(Entries supplied)

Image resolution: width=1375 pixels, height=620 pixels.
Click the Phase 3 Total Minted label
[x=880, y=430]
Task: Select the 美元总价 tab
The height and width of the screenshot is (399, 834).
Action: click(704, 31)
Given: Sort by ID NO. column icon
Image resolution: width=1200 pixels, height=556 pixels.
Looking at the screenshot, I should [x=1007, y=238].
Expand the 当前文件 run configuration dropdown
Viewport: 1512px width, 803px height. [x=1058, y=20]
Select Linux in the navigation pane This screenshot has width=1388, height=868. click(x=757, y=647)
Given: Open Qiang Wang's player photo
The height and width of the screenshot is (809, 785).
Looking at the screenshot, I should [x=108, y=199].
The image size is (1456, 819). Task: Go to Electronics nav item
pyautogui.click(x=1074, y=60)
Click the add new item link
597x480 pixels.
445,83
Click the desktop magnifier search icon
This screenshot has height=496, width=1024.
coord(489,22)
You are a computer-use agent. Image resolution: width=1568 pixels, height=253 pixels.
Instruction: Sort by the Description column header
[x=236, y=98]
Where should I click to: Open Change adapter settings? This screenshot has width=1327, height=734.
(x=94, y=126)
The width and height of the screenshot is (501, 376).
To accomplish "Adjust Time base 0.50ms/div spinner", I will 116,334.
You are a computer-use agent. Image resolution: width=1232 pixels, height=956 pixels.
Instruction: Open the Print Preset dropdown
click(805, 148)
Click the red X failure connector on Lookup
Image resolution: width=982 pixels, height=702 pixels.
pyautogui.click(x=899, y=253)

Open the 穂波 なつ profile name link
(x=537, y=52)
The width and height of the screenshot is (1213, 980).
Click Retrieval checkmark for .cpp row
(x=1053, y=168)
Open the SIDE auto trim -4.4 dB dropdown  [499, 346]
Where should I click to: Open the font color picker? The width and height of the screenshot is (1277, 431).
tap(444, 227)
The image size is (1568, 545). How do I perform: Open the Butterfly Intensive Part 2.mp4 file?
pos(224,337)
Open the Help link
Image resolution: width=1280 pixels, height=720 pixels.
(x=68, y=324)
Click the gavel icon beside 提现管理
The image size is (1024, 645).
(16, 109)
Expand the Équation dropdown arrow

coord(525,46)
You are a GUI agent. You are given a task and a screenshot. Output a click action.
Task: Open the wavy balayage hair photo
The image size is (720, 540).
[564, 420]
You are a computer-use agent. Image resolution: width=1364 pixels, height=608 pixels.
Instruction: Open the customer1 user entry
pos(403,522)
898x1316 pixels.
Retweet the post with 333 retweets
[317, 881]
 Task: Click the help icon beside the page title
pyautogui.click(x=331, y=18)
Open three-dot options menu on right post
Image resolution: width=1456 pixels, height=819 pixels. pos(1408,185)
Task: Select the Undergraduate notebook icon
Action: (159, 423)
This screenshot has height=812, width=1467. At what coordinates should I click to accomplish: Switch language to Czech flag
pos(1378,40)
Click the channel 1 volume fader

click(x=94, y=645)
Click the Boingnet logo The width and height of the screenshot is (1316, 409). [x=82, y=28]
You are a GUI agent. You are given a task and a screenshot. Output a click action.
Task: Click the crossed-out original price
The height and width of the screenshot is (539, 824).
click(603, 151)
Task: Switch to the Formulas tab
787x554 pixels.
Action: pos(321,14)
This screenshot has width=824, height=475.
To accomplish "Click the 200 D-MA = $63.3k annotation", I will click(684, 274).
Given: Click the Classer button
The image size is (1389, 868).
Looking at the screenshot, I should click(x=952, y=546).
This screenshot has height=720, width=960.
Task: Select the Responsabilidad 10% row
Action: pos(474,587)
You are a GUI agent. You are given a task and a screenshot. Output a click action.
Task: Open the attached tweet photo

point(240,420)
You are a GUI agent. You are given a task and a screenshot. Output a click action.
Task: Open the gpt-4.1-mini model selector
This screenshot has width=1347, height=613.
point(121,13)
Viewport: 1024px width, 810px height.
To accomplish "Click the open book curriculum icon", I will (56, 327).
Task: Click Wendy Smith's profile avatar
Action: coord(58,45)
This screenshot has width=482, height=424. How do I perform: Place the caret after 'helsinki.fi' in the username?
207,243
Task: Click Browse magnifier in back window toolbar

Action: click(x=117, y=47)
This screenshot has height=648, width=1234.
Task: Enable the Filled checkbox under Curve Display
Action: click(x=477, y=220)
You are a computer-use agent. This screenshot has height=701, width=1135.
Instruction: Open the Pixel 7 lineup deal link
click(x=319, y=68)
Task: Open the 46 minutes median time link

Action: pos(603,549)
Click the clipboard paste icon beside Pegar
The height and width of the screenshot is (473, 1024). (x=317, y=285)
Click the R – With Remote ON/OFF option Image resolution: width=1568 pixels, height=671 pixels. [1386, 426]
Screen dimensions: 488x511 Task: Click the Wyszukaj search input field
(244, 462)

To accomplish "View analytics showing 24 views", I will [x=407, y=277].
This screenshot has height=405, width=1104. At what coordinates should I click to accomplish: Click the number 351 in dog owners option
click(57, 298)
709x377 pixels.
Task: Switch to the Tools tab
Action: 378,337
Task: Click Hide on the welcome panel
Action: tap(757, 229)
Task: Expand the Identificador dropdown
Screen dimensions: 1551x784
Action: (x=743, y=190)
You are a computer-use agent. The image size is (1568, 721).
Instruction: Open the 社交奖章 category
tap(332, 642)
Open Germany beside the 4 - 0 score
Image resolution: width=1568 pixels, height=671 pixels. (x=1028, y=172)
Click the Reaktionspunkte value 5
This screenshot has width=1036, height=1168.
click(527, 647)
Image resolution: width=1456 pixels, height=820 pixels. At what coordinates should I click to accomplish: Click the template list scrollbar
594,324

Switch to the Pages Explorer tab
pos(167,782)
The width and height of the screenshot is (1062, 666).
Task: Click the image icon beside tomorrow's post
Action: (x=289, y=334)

(End Entries supplied)

Exercise requirements> Restate each line above word for word.

Answer space>
Image resolution: width=1375 pixels, height=620 pixels.
Click the Phase 3 Total Minted label
[x=880, y=430]
Task: Select the 美元总价 tab
The height and width of the screenshot is (399, 834).
Action: click(704, 31)
Given: Sort by ID NO. column icon
Image resolution: width=1200 pixels, height=556 pixels.
Looking at the screenshot, I should [x=1007, y=238].
Expand the 当前文件 run configuration dropdown
Viewport: 1512px width, 803px height. [x=1058, y=20]
Select Linux in the navigation pane This screenshot has width=1388, height=868. click(x=757, y=647)
Given: Open Qiang Wang's player photo
The height and width of the screenshot is (809, 785).
Looking at the screenshot, I should [x=108, y=199].
The image size is (1456, 819). Task: Go to Electronics nav item
pyautogui.click(x=1074, y=60)
Click the add new item link
597x480 pixels.
445,83
Click the desktop magnifier search icon
This screenshot has height=496, width=1024.
coord(489,22)
You are a computer-use agent. Image resolution: width=1568 pixels, height=253 pixels.
Instruction: Sort by the Description column header
[x=236, y=98]
Where should I click to: Open Change adapter settings? This screenshot has width=1327, height=734.
(x=94, y=126)
The width and height of the screenshot is (501, 376).
To accomplish "Adjust Time base 0.50ms/div spinner", I will 116,334.
You are a computer-use agent. Image resolution: width=1232 pixels, height=956 pixels.
Instruction: Open the Print Preset dropdown
click(805, 148)
Click the red X failure connector on Lookup
Image resolution: width=982 pixels, height=702 pixels.
pyautogui.click(x=899, y=253)

Open the 穂波 なつ profile name link
(x=537, y=52)
The width and height of the screenshot is (1213, 980).
Click Retrieval checkmark for .cpp row
(x=1053, y=168)
Open the SIDE auto trim -4.4 dB dropdown  [499, 346]
Where should I click to: Open the font color picker? The width and height of the screenshot is (1277, 431).
tap(444, 227)
The image size is (1568, 545). How do I perform: Open the Butterfly Intensive Part 2.mp4 file?
pos(224,337)
Open the Help link
Image resolution: width=1280 pixels, height=720 pixels.
(x=68, y=324)
Click the gavel icon beside 提现管理
The image size is (1024, 645).
(16, 109)
Expand the Équation dropdown arrow

coord(525,46)
You are a GUI agent. You are given a task and a screenshot. Output a click action.
Task: Open the wavy balayage hair photo
The image size is (720, 540).
[564, 420]
You are a computer-use agent. Image resolution: width=1364 pixels, height=608 pixels.
Instruction: Open the customer1 user entry
pos(403,522)
898x1316 pixels.
Retweet the post with 333 retweets
[317, 881]
 Task: Click the help icon beside the page title
pyautogui.click(x=331, y=18)
Open three-dot options menu on right post
Image resolution: width=1456 pixels, height=819 pixels. pos(1408,185)
Task: Select the Undergraduate notebook icon
Action: (159, 423)
This screenshot has height=812, width=1467. At what coordinates should I click to accomplish: Switch language to Czech flag
pos(1378,40)
Click the channel 1 volume fader

click(x=94, y=645)
Click the Boingnet logo The width and height of the screenshot is (1316, 409). [x=82, y=28]
You are a GUI agent. You are given a task and a screenshot. Output a click action.
Task: Click the crossed-out original price
The height and width of the screenshot is (539, 824).
click(603, 151)
Task: Switch to the Formulas tab
787x554 pixels.
Action: pos(321,14)
This screenshot has width=824, height=475.
To accomplish "Click the 200 D-MA = $63.3k annotation", I will click(684, 274).
Given: Click the Classer button
The image size is (1389, 868).
Looking at the screenshot, I should click(x=952, y=546).
This screenshot has height=720, width=960.
Task: Select the Responsabilidad 10% row
Action: pos(474,587)
You are a GUI agent. You are given a task and a screenshot. Output a click action.
Task: Open the attached tweet photo

point(240,420)
You are a GUI agent. You are given a task and a screenshot. Output a click action.
Task: Open the gpt-4.1-mini model selector
This screenshot has width=1347, height=613.
point(121,13)
Viewport: 1024px width, 810px height.
To accomplish "Click the open book curriculum icon", I will (56, 327).
Task: Click Wendy Smith's profile avatar
Action: coord(58,45)
This screenshot has width=482, height=424. How do I perform: Place the caret after 'helsinki.fi' in the username?
207,243
Task: Click Browse magnifier in back window toolbar

Action: click(x=117, y=47)
This screenshot has height=648, width=1234.
Task: Enable the Filled checkbox under Curve Display
Action: click(x=477, y=220)
You are a computer-use agent. This screenshot has height=701, width=1135.
Instruction: Open the Pixel 7 lineup deal link
click(x=319, y=68)
Task: Open the 46 minutes median time link

Action: pos(603,549)
Click the clipboard paste icon beside Pegar
The height and width of the screenshot is (473, 1024). (x=317, y=285)
Click the R – With Remote ON/OFF option Image resolution: width=1568 pixels, height=671 pixels. [1386, 426]
Screen dimensions: 488x511 Task: Click the Wyszukaj search input field
(244, 462)

To accomplish "View analytics showing 24 views", I will [x=407, y=277].
This screenshot has height=405, width=1104. At what coordinates should I click to accomplish: Click the number 351 in dog owners option
click(57, 298)
709x377 pixels.
Task: Switch to the Tools tab
Action: 378,337
Task: Click Hide on the welcome panel
Action: tap(757, 229)
Task: Expand the Identificador dropdown
Screen dimensions: 1551x784
Action: (x=743, y=190)
You are a computer-use agent. The image size is (1568, 721).
Instruction: Open the 社交奖章 category
tap(332, 642)
Open Germany beside the 4 - 0 score
Image resolution: width=1568 pixels, height=671 pixels. (x=1028, y=172)
Click the Reaktionspunkte value 5
This screenshot has width=1036, height=1168.
click(527, 647)
Image resolution: width=1456 pixels, height=820 pixels. At what coordinates should I click to accomplish: Click the template list scrollbar
594,324

Switch to the Pages Explorer tab
pos(167,782)
The width and height of the screenshot is (1062, 666).
Task: Click the image icon beside tomorrow's post
Action: (x=289, y=334)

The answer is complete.